Власть в XXI столетии: беседы с Джоном А. Холлом
Шрифт:
Дж. X.: Таким образом, люди должны выступать либо в качестве наций, либо в качестве классов, а также граждан либеральных демократий.
М. М.: И комбинация индустриального капитализма, и идеал национального государства так или иначе подразумевают мобилизацию масс. Важнейшим вопросом начала XX столетия был способ этой мобилизации; и демократия, и социализм, и фашизм — все это различные решения для включения масс в одно общество с элитами. Так как это были альтернативные решения, причем каждое из них имело свои собственные различные версии, ни одно из них нельзя считать необходимым.

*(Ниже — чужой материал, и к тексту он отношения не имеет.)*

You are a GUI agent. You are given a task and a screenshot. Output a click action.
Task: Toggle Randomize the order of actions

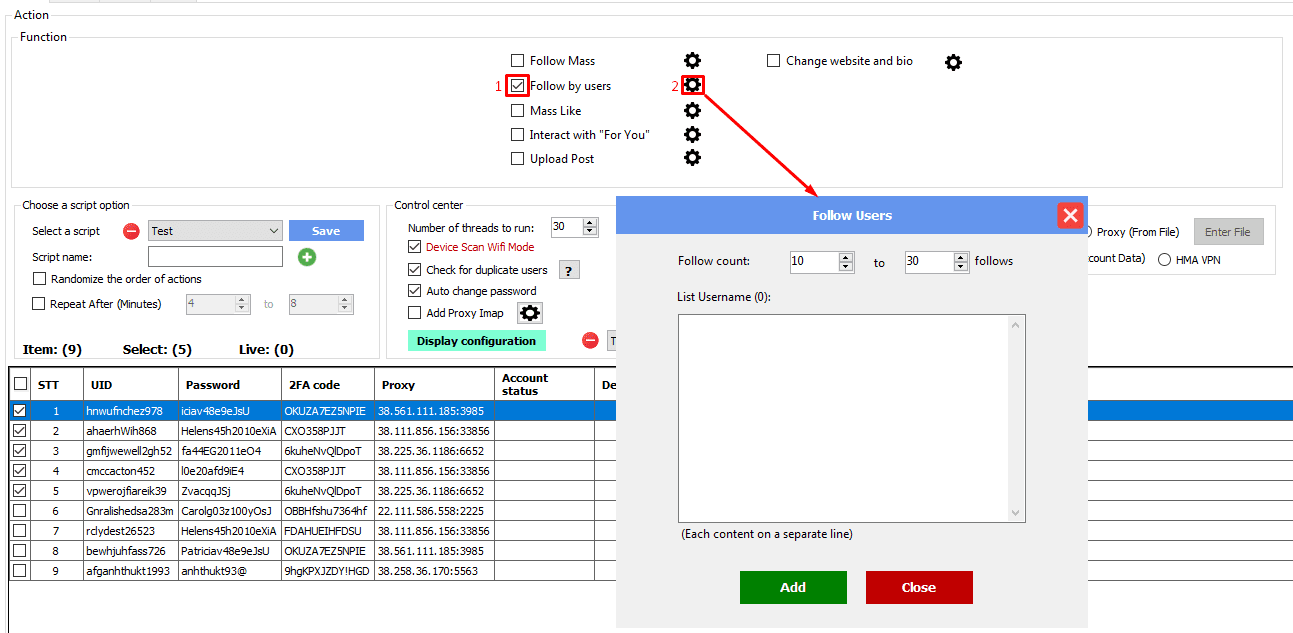pyautogui.click(x=40, y=279)
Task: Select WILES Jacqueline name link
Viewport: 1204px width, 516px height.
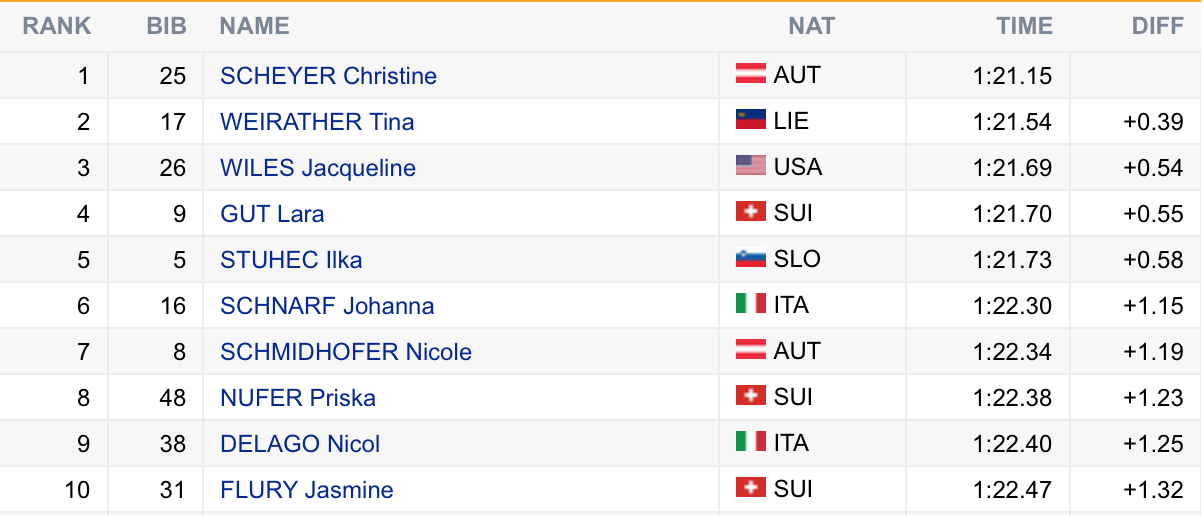Action: point(318,168)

Варианты демократии, сочетающие в разных пропорциях реформированный капитализм, политическую демократию и социал-демократию/христианскую демократию, были самыми успешными. Не случайно, что именно они одержали победу в горячих и
Дж. X.: Что вы имеете в виду, когда говорите «не случайно»? Действительно ли победа этих более мягких обществ была предопределена? Также важно, что они вряд ли победили бы без военной мощи Советского Союза.

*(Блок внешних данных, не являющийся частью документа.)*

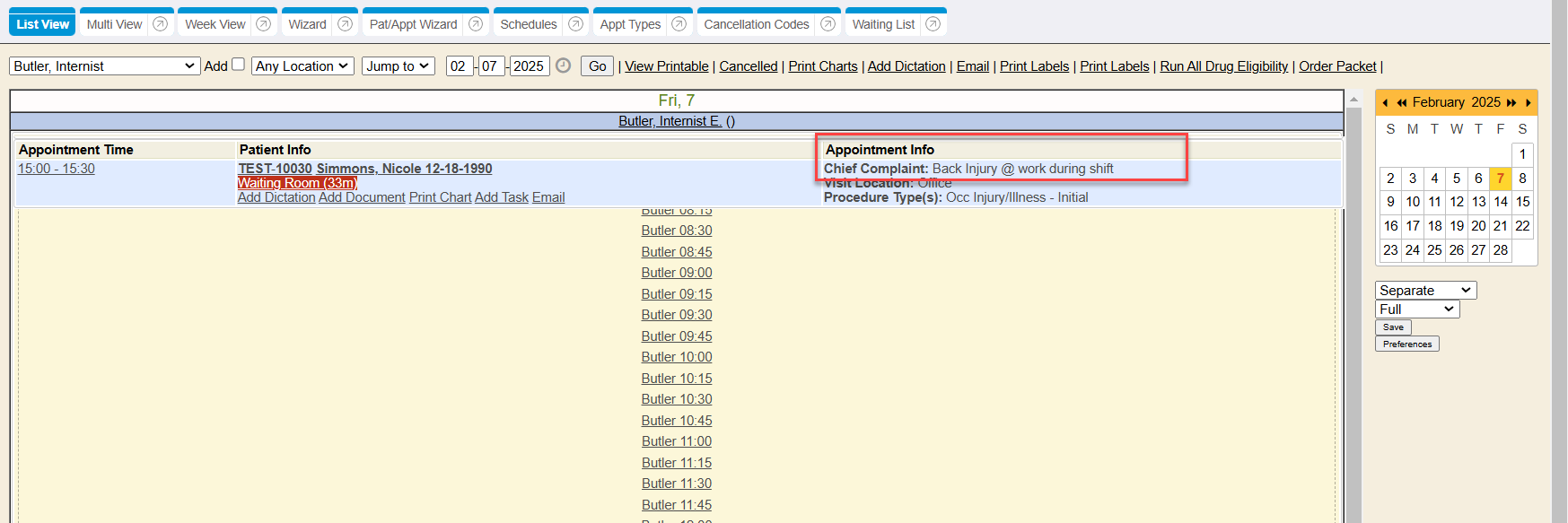Image resolution: width=1568 pixels, height=523 pixels.
Task: Click the Waiting Room (33m) status
Action: [297, 183]
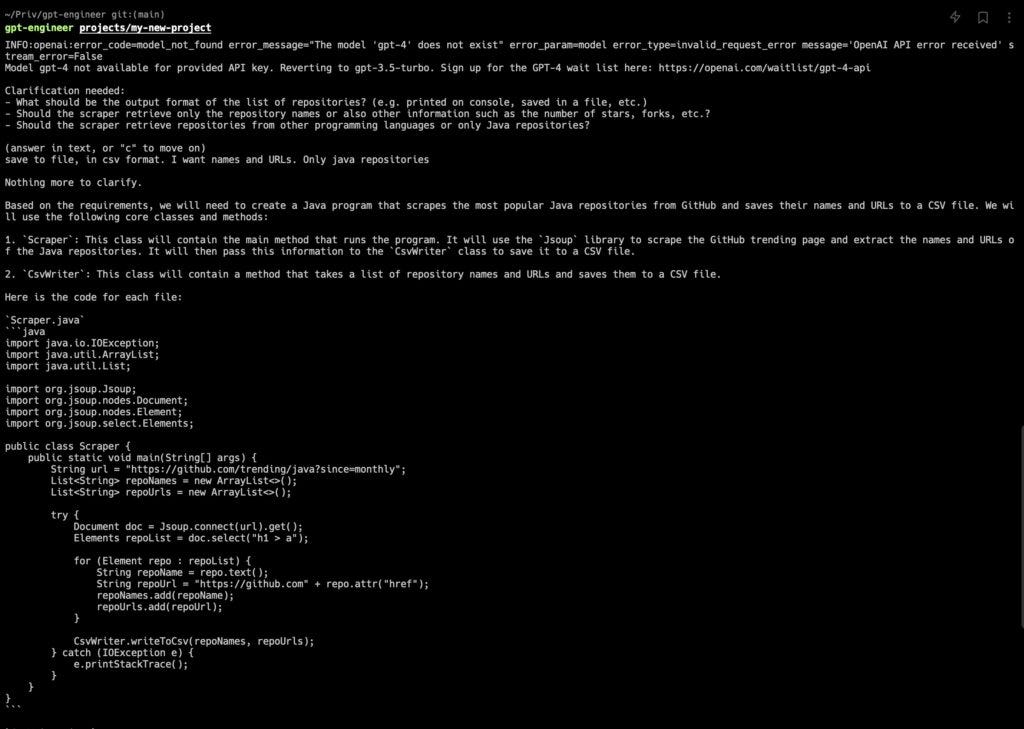Click the ~/Priv/gpt-engineer git:(main) prompt path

М. М.: Под словами «не случайно» я подразумевал, что своим успехом они во многом обязаны победе в войне. Но, как вы отметили, победа во Второй мировой войне, в свою очередь, многим обязана Советскому Союзу, который нанес главный удар в борьбе против Гитлера. Его военная мощь принципиально переломила ситуацию на Восточном фронте. Война также укрепила правление Сталина, и какое-то время государственный социализм успешно проявлял себя и в мирное время. Но все это меркло перед мощью США и их союзников, которые могли предложить другим странам гораздо больше. Поэтому победа «более мягких обществ» в холодной войне, хотя и не предопределенная, всегда была вероятной, если исключить возможность ядерной войны.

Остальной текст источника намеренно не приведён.